YOUR INSTRUCTIONS
Reproduce every item below line for line, with no changes.

_ _ _ _ _ _ _

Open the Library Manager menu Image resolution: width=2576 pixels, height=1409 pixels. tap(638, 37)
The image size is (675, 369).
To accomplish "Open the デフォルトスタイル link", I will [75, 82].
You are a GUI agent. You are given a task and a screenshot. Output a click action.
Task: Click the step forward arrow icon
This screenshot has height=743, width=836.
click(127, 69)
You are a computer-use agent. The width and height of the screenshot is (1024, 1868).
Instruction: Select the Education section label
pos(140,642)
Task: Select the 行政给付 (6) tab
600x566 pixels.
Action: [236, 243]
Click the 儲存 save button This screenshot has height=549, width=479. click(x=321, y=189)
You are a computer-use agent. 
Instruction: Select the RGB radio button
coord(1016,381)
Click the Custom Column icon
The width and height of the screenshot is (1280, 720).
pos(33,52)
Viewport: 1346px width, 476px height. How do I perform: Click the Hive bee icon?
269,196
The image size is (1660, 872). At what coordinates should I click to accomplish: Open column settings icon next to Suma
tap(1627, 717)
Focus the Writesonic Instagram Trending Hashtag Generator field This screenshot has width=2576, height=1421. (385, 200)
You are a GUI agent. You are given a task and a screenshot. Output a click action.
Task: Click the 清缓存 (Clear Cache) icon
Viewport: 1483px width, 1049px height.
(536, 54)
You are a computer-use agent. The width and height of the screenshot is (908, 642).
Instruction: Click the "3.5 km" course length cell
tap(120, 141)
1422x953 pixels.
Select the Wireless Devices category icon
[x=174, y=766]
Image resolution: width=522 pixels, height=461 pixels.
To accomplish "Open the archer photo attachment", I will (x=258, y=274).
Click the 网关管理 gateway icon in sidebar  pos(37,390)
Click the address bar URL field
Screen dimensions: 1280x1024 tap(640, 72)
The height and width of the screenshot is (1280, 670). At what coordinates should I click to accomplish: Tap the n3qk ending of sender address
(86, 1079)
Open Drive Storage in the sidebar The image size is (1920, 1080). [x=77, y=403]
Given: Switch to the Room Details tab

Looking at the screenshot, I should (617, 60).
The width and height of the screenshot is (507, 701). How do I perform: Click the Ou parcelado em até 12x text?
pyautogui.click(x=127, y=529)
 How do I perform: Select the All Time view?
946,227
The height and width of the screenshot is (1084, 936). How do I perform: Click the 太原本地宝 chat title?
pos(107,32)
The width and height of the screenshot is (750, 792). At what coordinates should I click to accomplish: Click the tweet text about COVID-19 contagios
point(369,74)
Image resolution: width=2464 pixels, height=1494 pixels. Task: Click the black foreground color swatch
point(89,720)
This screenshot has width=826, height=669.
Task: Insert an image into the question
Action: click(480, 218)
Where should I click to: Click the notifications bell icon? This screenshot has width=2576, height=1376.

_ _ _ _ _ _ _

FINISHED ANSWER
Open the Library Manager menu Image resolution: width=2576 pixels, height=1409 pixels. tap(638, 37)
The image size is (675, 369).
To accomplish "Open the デフォルトスタイル link", I will [75, 82].
You are a GUI agent. You are given a task and a screenshot. Output a click action.
Task: Click the step forward arrow icon
This screenshot has height=743, width=836.
click(127, 69)
You are a computer-use agent. The width and height of the screenshot is (1024, 1868).
Instruction: Select the Education section label
pos(140,642)
Task: Select the 行政给付 (6) tab
600x566 pixels.
Action: [236, 243]
Click the 儲存 save button This screenshot has height=549, width=479. click(x=321, y=189)
You are a computer-use agent. 
Instruction: Select the RGB radio button
coord(1016,381)
Click the Custom Column icon
The width and height of the screenshot is (1280, 720).
pos(33,52)
Viewport: 1346px width, 476px height. How do I perform: Click the Hive bee icon?
269,196
The image size is (1660, 872). At what coordinates should I click to accomplish: Open column settings icon next to Suma
tap(1627, 717)
Focus the Writesonic Instagram Trending Hashtag Generator field This screenshot has width=2576, height=1421. (385, 200)
You are a GUI agent. You are given a task and a screenshot. Output a click action.
Task: Click the 清缓存 (Clear Cache) icon
Viewport: 1483px width, 1049px height.
(536, 54)
You are a computer-use agent. The width and height of the screenshot is (908, 642).
Instruction: Click the "3.5 km" course length cell
tap(120, 141)
1422x953 pixels.
Select the Wireless Devices category icon
[x=174, y=766]
Image resolution: width=522 pixels, height=461 pixels.
To accomplish "Open the archer photo attachment", I will (x=258, y=274).
Click the 网关管理 gateway icon in sidebar  pos(37,390)
Click the address bar URL field
Screen dimensions: 1280x1024 tap(640, 72)
The height and width of the screenshot is (1280, 670). At what coordinates should I click to accomplish: Tap the n3qk ending of sender address
(86, 1079)
Open Drive Storage in the sidebar The image size is (1920, 1080). [x=77, y=403]
Given: Switch to the Room Details tab

Looking at the screenshot, I should (617, 60).
The width and height of the screenshot is (507, 701). How do I perform: Click the Ou parcelado em até 12x text?
pyautogui.click(x=127, y=529)
 How do I perform: Select the All Time view?
946,227
The height and width of the screenshot is (1084, 936). How do I perform: Click the 太原本地宝 chat title?
pos(107,32)
The width and height of the screenshot is (750, 792). At what coordinates should I click to accomplish: Click the tweet text about COVID-19 contagios
point(369,74)
Image resolution: width=2464 pixels, height=1494 pixels. Task: Click the black foreground color swatch
point(89,720)
This screenshot has width=826, height=669.
Task: Insert an image into the question
Action: click(480, 218)
Where should I click to: Click the notifications bell icon? This screenshot has width=2576, height=1376.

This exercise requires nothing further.